John Carpenter famously commented, “In France, I’m an auteur; in Germany, a filmmaker; in Britain, a genre director; and in the USA, a bum.” Or as another J.C. put it, a prophet is never without honor, save in his own country. Carpenter may have understated his following: He has under his belt one undisputed masterpiece, Halloween, and a handful of films that were initially received with scorn or indifference and are now certifiable cult classics—including Escape from New York, The Thing, and his Summer of ’86 film Big Trouble in Little China.
In 1986 I wrote that this tongue-in-cheek fantasy thriller with arch wit and giddy pace was the most underrated film of the year, and I’m pleased that the years seem to have borne me out in their kindness to Big Trouble in Little China. The film pits a seedy truck driver—a sort of urban, subterranean, blue-collar Indiana Jones—against a centuries-old malevolent warlord for possession of not one but two green-eyed ladies. A good old-fashioned big dumb adventure movie, so skillfully made as to eradicate the “dumb” part, and better than the Indiana Jones films in that its fast-paced high action absorbs you rather than simply wearing you out.

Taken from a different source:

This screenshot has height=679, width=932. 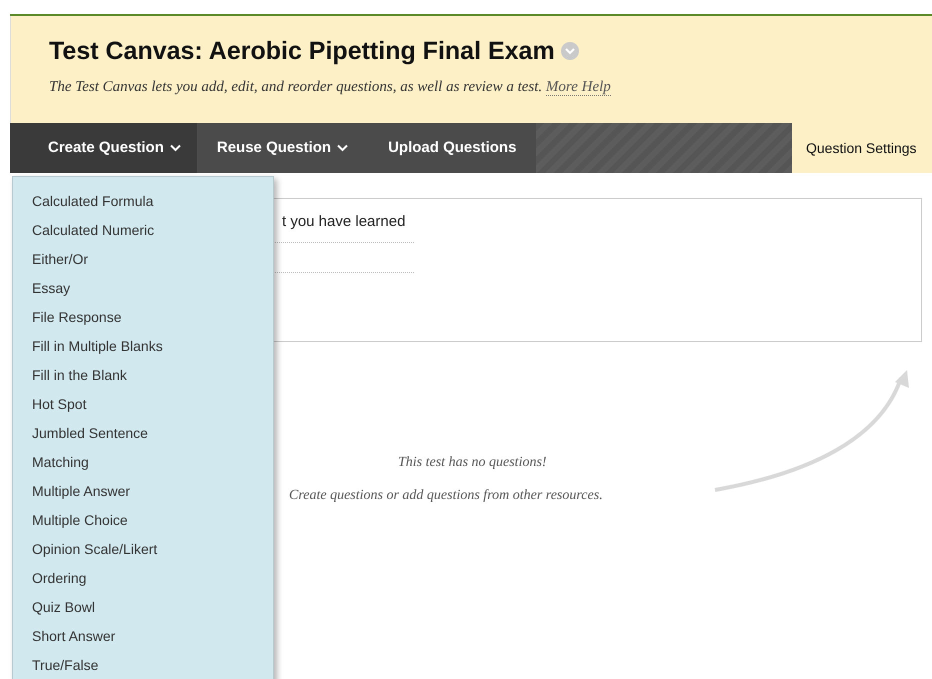 What do you see at coordinates (452, 148) in the screenshot?
I see `toolbar-menu-button: Upload Questions` at bounding box center [452, 148].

If Halloween showcases Carpenter’s mastery of frame composition and camera movement, Big Trouble in Little China does the same for his sense of montage. The film captures us from the beginning with its rhythm, its momentum, the kinesis of its exhilarating constant forward movement. It is a case of style perfectly matched to content, a narrative of dark cosmic disruption and the struggle to move, as one character says, from chaos into order.